> [PROVIDED DATA]:
○ ○ ○ ○ ○ ○ ○

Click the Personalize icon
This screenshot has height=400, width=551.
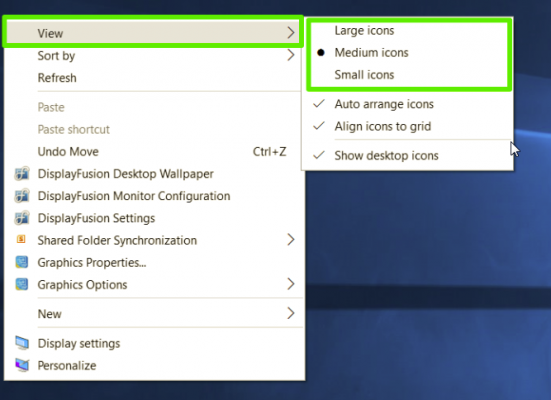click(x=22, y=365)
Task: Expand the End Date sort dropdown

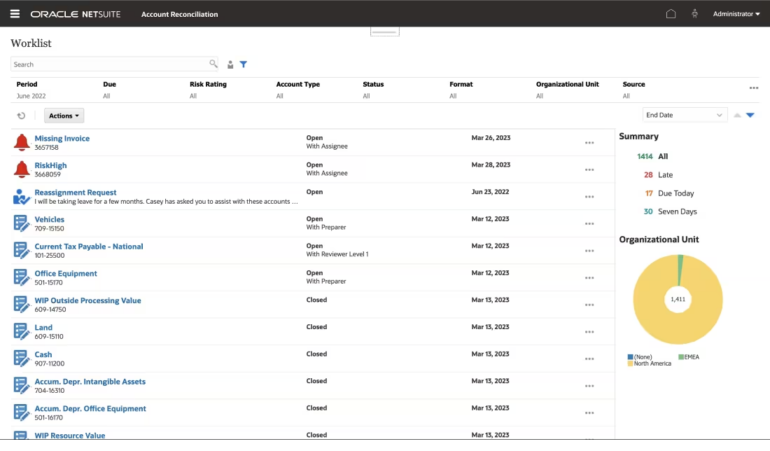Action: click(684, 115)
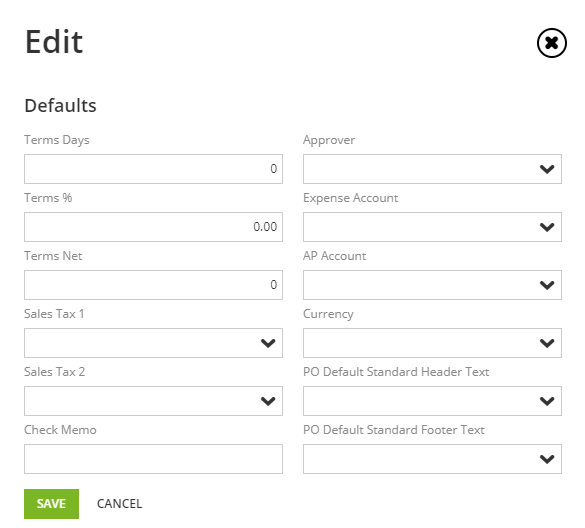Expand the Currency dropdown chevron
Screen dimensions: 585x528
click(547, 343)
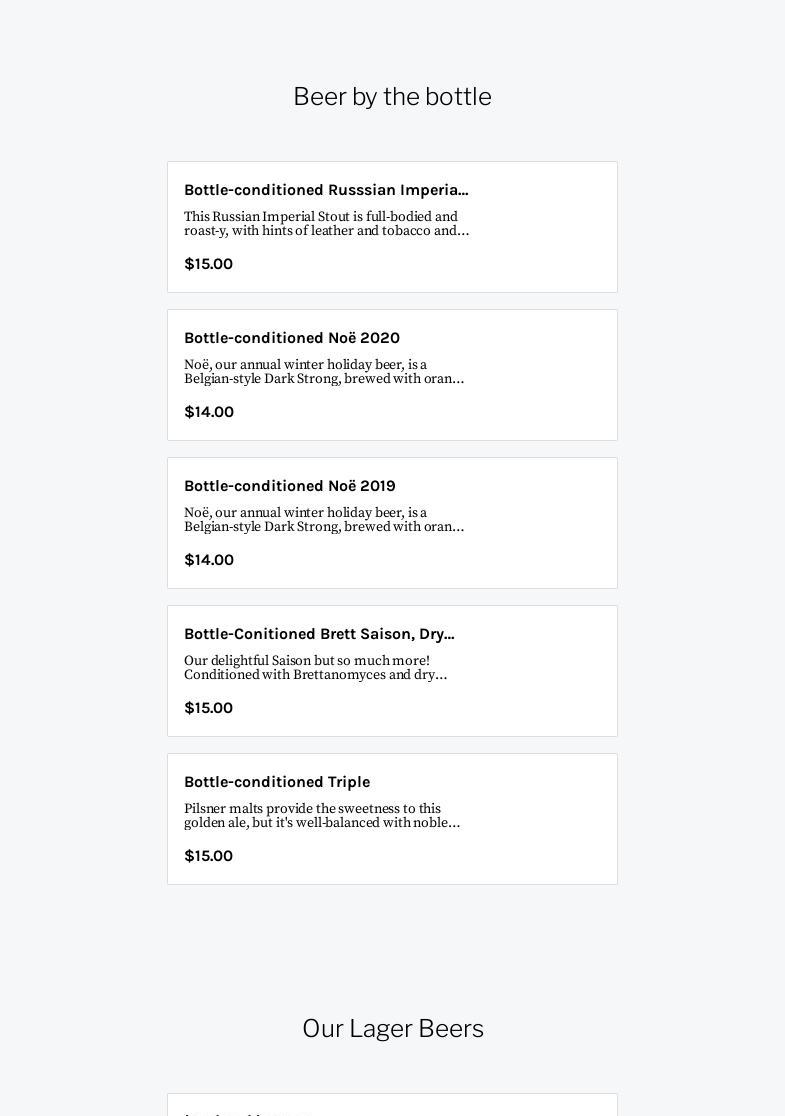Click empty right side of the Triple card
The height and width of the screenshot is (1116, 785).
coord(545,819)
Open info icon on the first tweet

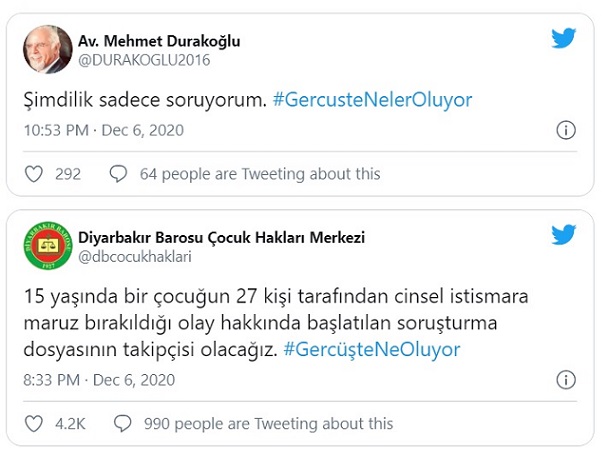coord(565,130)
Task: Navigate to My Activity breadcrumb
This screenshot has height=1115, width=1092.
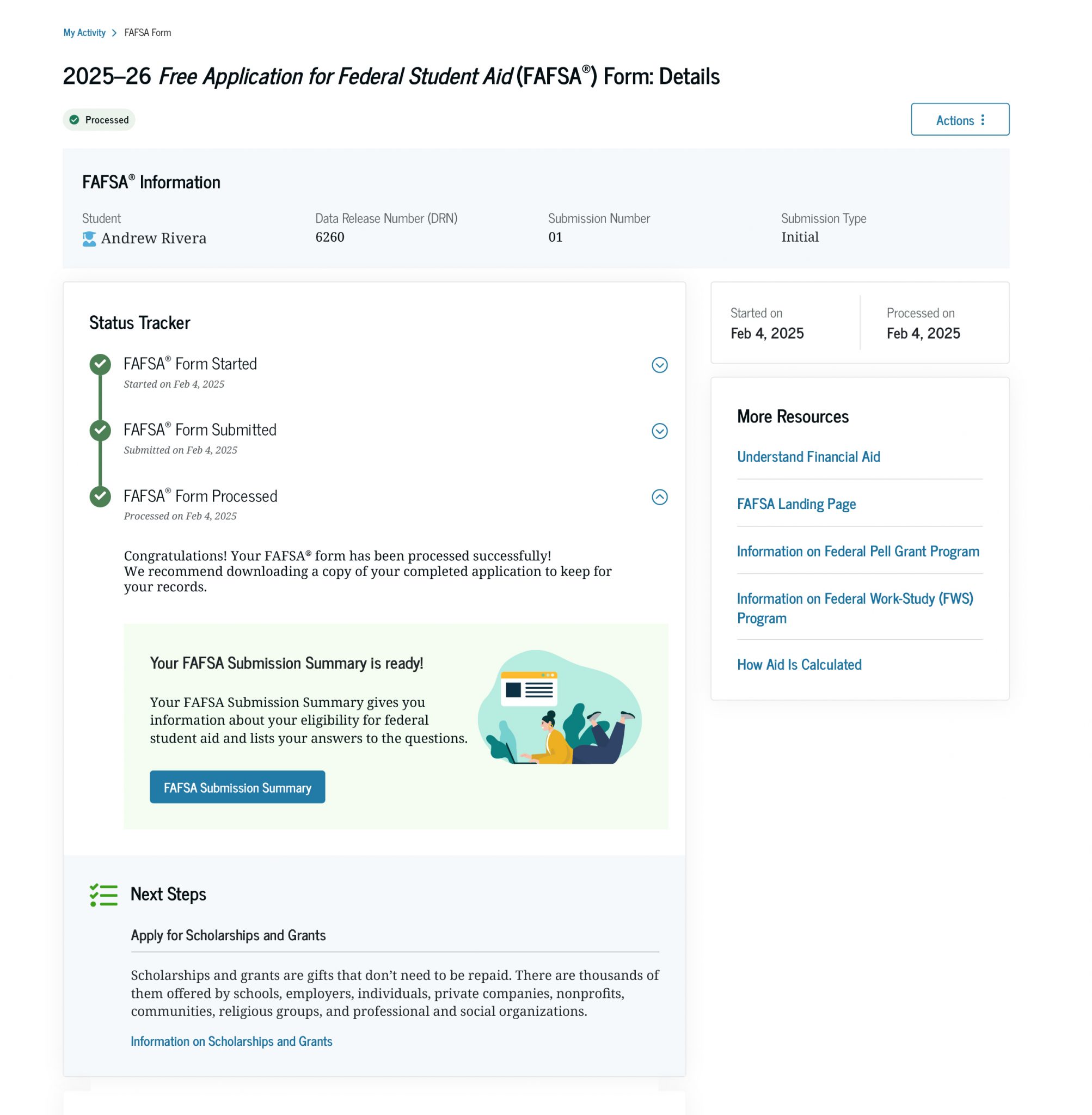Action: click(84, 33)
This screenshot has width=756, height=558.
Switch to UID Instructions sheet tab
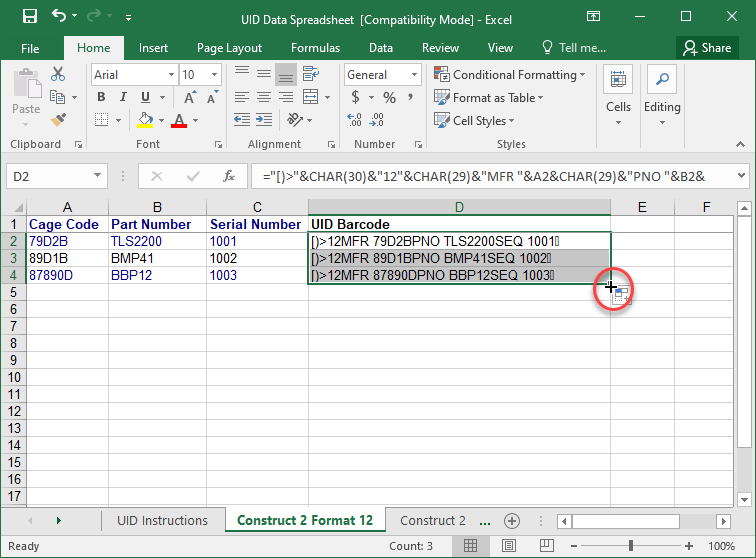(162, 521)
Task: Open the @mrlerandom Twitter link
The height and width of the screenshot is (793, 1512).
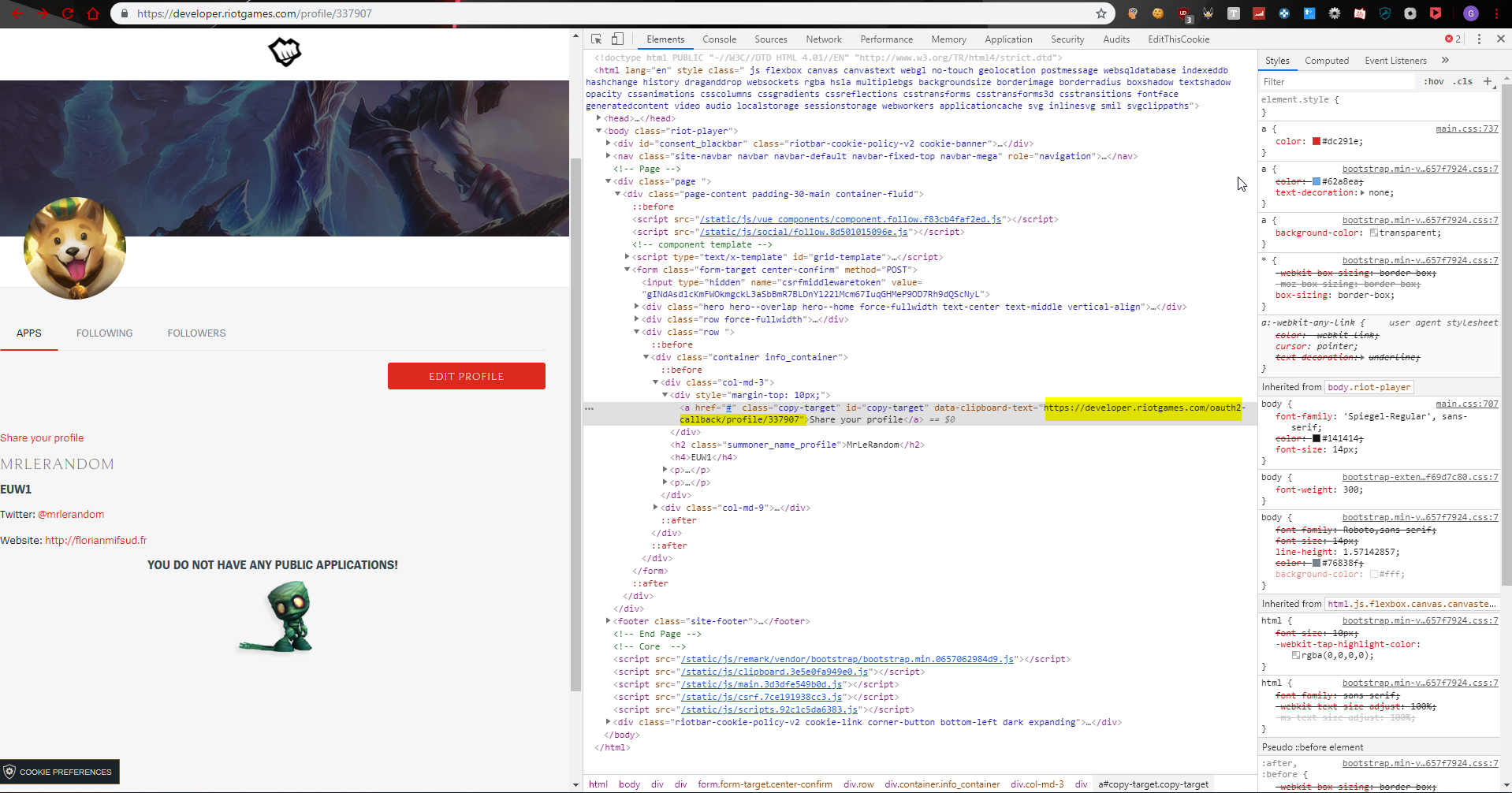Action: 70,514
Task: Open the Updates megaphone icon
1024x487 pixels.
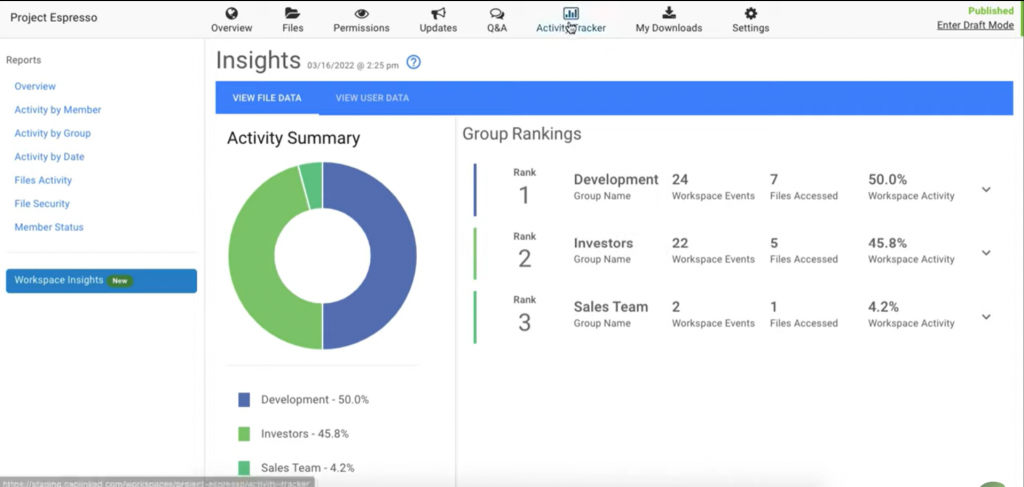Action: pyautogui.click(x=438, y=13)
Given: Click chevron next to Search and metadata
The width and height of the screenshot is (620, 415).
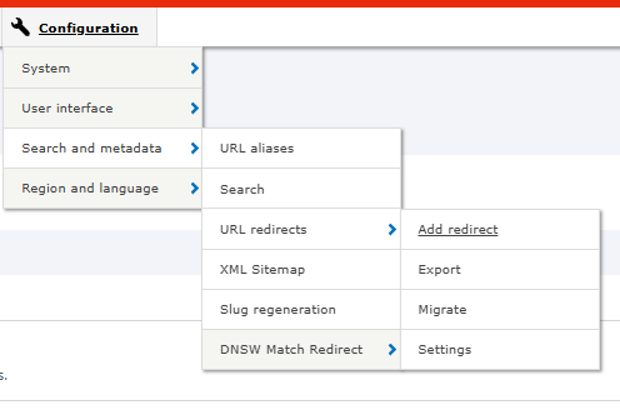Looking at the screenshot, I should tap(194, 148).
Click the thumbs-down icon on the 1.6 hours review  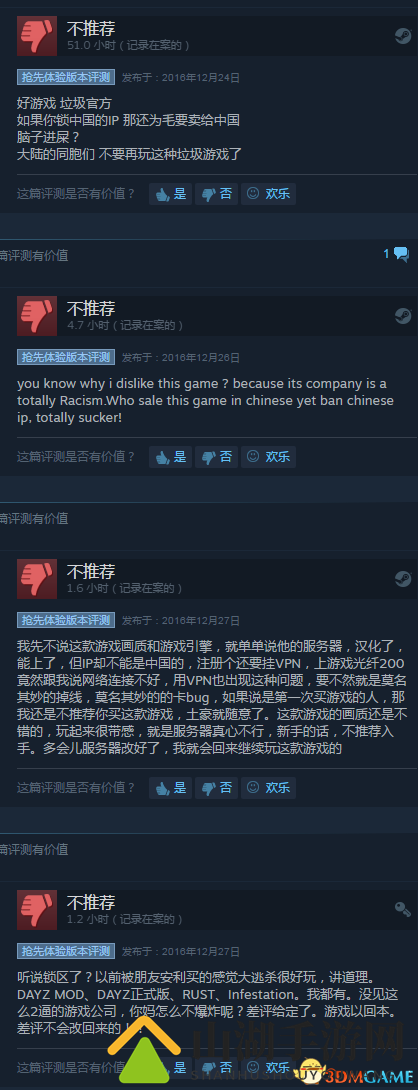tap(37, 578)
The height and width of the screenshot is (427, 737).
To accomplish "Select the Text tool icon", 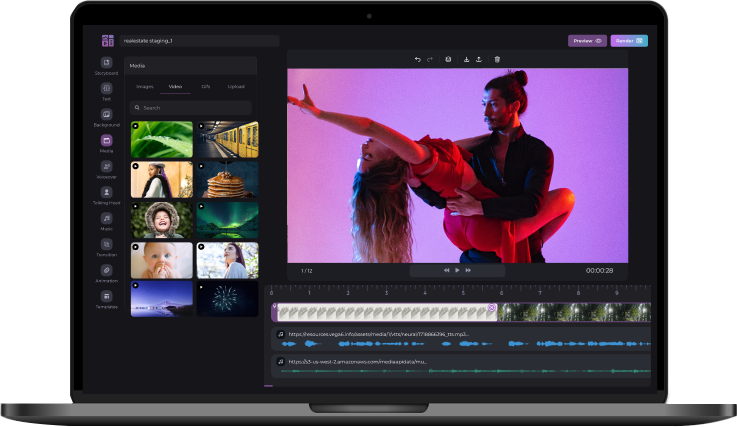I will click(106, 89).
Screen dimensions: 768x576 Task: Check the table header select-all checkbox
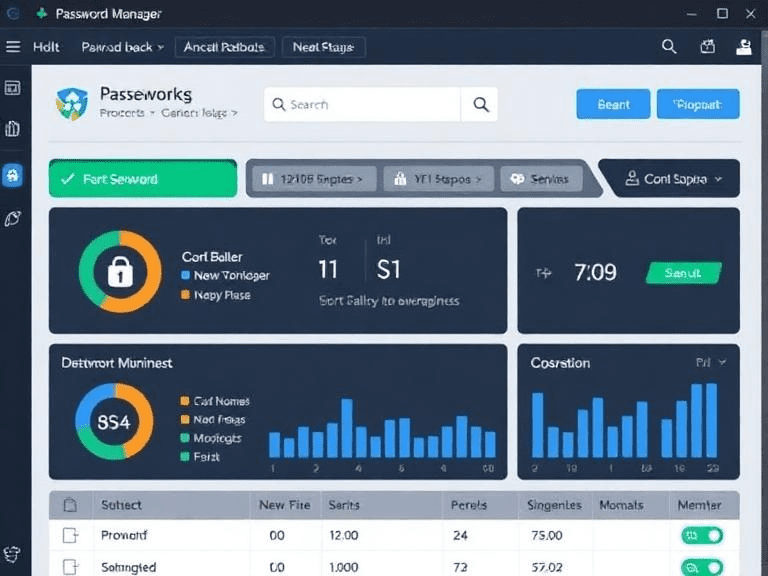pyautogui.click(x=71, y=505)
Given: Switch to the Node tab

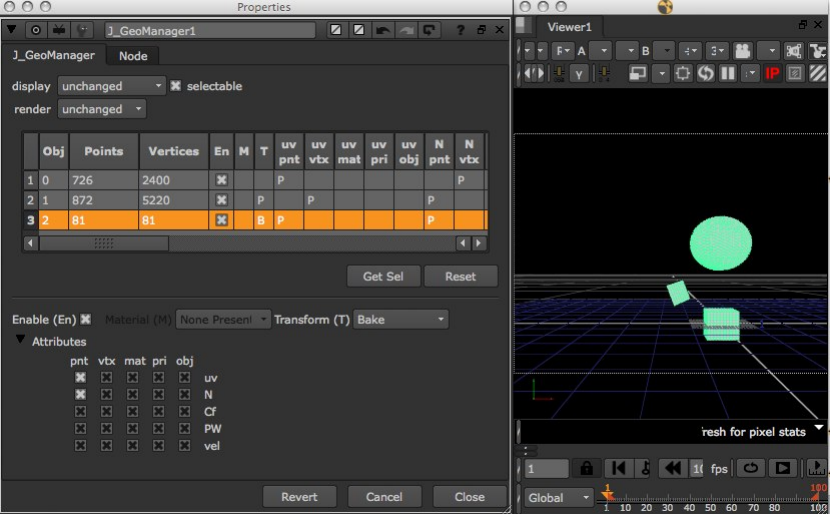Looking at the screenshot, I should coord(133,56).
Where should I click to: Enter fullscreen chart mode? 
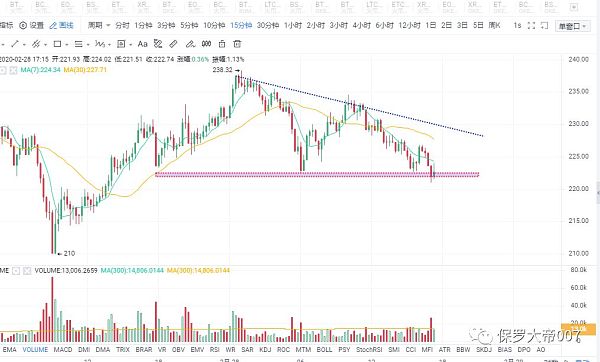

○ ○ ○ ○ ○ ○ ○

> [YOUR OBJECTIVE]: Copy out the entries above word for word, from the line containing "Task: Expand the End Date sort dropdown" through the line containing "coord(565,130)", with both of those lines included. Leave the pictures out.

> [FINISHED ANSWER]:
Task: Expand the End Date sort dropdown

Action: click(684, 115)
Expand the Currency dropdown chevron
Screen dimensions: 585x528
click(547, 343)
Click empty right side of the Triple card
The height and width of the screenshot is (1116, 785).
coord(545,819)
Open info icon on the first tweet

coord(565,130)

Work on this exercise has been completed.